ENTRIES PROVIDED section start

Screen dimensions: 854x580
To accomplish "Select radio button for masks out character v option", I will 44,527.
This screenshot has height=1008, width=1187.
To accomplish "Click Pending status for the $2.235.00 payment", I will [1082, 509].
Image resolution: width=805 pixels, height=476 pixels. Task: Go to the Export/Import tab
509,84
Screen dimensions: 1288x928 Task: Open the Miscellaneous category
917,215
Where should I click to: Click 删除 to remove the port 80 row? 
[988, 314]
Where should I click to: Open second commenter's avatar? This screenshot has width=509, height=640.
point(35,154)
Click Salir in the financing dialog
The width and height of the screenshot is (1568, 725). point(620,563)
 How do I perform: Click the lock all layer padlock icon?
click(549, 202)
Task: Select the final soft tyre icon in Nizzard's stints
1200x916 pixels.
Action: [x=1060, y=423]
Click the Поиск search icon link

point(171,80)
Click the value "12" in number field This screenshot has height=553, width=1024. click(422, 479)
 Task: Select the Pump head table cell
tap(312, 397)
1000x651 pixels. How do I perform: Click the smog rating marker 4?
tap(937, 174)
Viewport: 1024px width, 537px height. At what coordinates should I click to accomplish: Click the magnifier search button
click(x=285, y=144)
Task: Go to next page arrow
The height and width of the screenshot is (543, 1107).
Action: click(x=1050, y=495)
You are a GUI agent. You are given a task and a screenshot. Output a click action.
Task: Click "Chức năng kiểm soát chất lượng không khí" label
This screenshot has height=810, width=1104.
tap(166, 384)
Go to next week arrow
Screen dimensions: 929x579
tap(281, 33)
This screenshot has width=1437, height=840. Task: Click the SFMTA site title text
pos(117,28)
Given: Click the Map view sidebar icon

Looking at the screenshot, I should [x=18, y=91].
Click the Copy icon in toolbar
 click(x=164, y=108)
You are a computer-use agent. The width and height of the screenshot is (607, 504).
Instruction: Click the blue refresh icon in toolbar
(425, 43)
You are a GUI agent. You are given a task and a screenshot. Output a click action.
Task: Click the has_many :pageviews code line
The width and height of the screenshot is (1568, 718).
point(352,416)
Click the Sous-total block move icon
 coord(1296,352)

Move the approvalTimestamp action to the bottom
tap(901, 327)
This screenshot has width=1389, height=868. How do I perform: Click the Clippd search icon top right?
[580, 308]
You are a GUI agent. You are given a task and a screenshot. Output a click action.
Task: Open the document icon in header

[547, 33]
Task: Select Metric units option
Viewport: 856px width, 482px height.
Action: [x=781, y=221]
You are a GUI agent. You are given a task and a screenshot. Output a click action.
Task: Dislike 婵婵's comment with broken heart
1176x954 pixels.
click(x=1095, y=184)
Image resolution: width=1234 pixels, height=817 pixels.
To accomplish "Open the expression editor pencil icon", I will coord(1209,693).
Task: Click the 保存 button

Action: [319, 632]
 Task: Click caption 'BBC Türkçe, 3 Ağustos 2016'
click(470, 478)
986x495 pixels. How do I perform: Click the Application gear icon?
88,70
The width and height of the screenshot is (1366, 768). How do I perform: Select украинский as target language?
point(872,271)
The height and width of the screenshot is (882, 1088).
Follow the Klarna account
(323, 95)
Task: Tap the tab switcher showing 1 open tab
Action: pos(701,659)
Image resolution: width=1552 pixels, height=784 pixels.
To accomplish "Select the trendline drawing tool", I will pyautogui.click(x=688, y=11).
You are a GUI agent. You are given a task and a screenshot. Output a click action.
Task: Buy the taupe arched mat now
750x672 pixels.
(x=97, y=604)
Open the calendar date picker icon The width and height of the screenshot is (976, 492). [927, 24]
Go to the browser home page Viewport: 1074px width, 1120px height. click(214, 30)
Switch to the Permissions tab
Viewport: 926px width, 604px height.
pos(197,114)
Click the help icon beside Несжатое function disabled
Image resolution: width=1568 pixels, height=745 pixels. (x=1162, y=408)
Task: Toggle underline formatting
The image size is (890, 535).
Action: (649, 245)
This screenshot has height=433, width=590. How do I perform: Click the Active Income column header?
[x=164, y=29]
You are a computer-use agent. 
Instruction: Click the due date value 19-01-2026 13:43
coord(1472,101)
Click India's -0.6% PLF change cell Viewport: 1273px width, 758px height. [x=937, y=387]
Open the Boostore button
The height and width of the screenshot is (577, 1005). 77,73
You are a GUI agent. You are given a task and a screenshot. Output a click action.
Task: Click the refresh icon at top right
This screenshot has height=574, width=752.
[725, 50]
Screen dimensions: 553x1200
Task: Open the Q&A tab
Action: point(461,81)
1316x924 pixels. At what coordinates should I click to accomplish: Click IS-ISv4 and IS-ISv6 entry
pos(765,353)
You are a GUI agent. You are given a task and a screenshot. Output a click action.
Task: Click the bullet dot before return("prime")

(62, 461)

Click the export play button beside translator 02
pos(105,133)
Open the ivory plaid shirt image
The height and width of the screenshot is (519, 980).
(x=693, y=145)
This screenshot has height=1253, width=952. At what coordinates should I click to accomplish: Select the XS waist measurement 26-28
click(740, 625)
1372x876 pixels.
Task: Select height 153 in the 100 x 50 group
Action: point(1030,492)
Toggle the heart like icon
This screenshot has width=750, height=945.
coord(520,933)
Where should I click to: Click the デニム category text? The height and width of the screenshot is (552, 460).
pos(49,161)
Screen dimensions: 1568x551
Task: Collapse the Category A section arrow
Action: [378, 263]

ENTRIES PROVIDED section end

> TASK DETAILS
Produce the records once again, exactly as they stand above.

> RESPONSE TO THIS EXERCISE
Screen dimensions: 854x580
To accomplish "Select radio button for masks out character v option", I will 44,527.
This screenshot has height=1008, width=1187.
To accomplish "Click Pending status for the $2.235.00 payment", I will [1082, 509].
Image resolution: width=805 pixels, height=476 pixels. Task: Go to the Export/Import tab
509,84
Screen dimensions: 1288x928 Task: Open the Miscellaneous category
917,215
Where should I click to: Click 删除 to remove the port 80 row? 
[988, 314]
Where should I click to: Open second commenter's avatar? This screenshot has width=509, height=640.
point(35,154)
Click Salir in the financing dialog
The width and height of the screenshot is (1568, 725). point(620,563)
 How do I perform: Click the lock all layer padlock icon?
click(549, 202)
Task: Select the final soft tyre icon in Nizzard's stints
1200x916 pixels.
Action: [x=1060, y=423]
Click the Поиск search icon link

point(171,80)
Click the value "12" in number field This screenshot has height=553, width=1024. click(422, 479)
 Task: Select the Pump head table cell
tap(312, 397)
1000x651 pixels. How do I perform: Click the smog rating marker 4?
tap(937, 174)
Viewport: 1024px width, 537px height. At what coordinates should I click to accomplish: Click the magnifier search button
click(x=285, y=144)
Task: Go to next page arrow
The height and width of the screenshot is (543, 1107).
Action: click(x=1050, y=495)
You are a GUI agent. You are given a task and a screenshot. Output a click action.
Task: Click "Chức năng kiểm soát chất lượng không khí" label
This screenshot has height=810, width=1104.
tap(166, 384)
Go to next week arrow
Screen dimensions: 929x579
tap(281, 33)
This screenshot has width=1437, height=840. Task: Click the SFMTA site title text
pos(117,28)
Given: Click the Map view sidebar icon

Looking at the screenshot, I should [x=18, y=91].
Click the Copy icon in toolbar
 click(x=164, y=108)
You are a computer-use agent. The width and height of the screenshot is (607, 504).
Instruction: Click the blue refresh icon in toolbar
(425, 43)
You are a GUI agent. You are given a task and a screenshot. Output a click action.
Task: Click the has_many :pageviews code line
The width and height of the screenshot is (1568, 718).
point(352,416)
Click the Sous-total block move icon
 coord(1296,352)

Move the approvalTimestamp action to the bottom
tap(901, 327)
This screenshot has width=1389, height=868. How do I perform: Click the Clippd search icon top right?
[580, 308]
You are a GUI agent. You are given a task and a screenshot. Output a click action.
Task: Open the document icon in header

[547, 33]
Task: Select Metric units option
Viewport: 856px width, 482px height.
Action: [x=781, y=221]
You are a GUI agent. You are given a task and a screenshot. Output a click action.
Task: Dislike 婵婵's comment with broken heart
1176x954 pixels.
click(x=1095, y=184)
Image resolution: width=1234 pixels, height=817 pixels.
To accomplish "Open the expression editor pencil icon", I will coord(1209,693).
Task: Click the 保存 button

Action: [319, 632]
 Task: Click caption 'BBC Türkçe, 3 Ağustos 2016'
click(470, 478)
986x495 pixels. How do I perform: Click the Application gear icon?
88,70
The width and height of the screenshot is (1366, 768). How do I perform: Select украинский as target language?
point(872,271)
The height and width of the screenshot is (882, 1088).
Follow the Klarna account
(323, 95)
Task: Tap the tab switcher showing 1 open tab
Action: pos(701,659)
Image resolution: width=1552 pixels, height=784 pixels.
To accomplish "Select the trendline drawing tool", I will pyautogui.click(x=688, y=11).
You are a GUI agent. You are given a task and a screenshot. Output a click action.
Task: Buy the taupe arched mat now
750x672 pixels.
(x=97, y=604)
Open the calendar date picker icon The width and height of the screenshot is (976, 492). [927, 24]
Go to the browser home page Viewport: 1074px width, 1120px height. click(214, 30)
Switch to the Permissions tab
Viewport: 926px width, 604px height.
pos(197,114)
Click the help icon beside Несжатое function disabled
Image resolution: width=1568 pixels, height=745 pixels. (x=1162, y=408)
Task: Toggle underline formatting
The image size is (890, 535).
Action: (649, 245)
This screenshot has height=433, width=590. How do I perform: Click the Active Income column header?
[x=164, y=29]
You are a computer-use agent. 
Instruction: Click the due date value 19-01-2026 13:43
coord(1472,101)
Click India's -0.6% PLF change cell Viewport: 1273px width, 758px height. [x=937, y=387]
Open the Boostore button
The height and width of the screenshot is (577, 1005). 77,73
You are a GUI agent. You are given a task and a screenshot. Output a click action.
Task: Click the refresh icon at top right
This screenshot has height=574, width=752.
[725, 50]
Screen dimensions: 553x1200
Task: Open the Q&A tab
Action: point(461,81)
1316x924 pixels. At what coordinates should I click to accomplish: Click IS-ISv4 and IS-ISv6 entry
pos(765,353)
You are a GUI agent. You are given a task and a screenshot. Output a click action.
Task: Click the bullet dot before return("prime")

(62, 461)

Click the export play button beside translator 02
pos(105,133)
Open the ivory plaid shirt image
The height and width of the screenshot is (519, 980).
(x=693, y=145)
This screenshot has height=1253, width=952. At what coordinates should I click to accomplish: Select the XS waist measurement 26-28
click(740, 625)
1372x876 pixels.
Task: Select height 153 in the 100 x 50 group
Action: point(1030,492)
Toggle the heart like icon
This screenshot has width=750, height=945.
coord(520,933)
Where should I click to: Click the デニム category text? The height and width of the screenshot is (552, 460).
pos(49,161)
Screen dimensions: 1568x551
Task: Collapse the Category A section arrow
Action: [378, 263]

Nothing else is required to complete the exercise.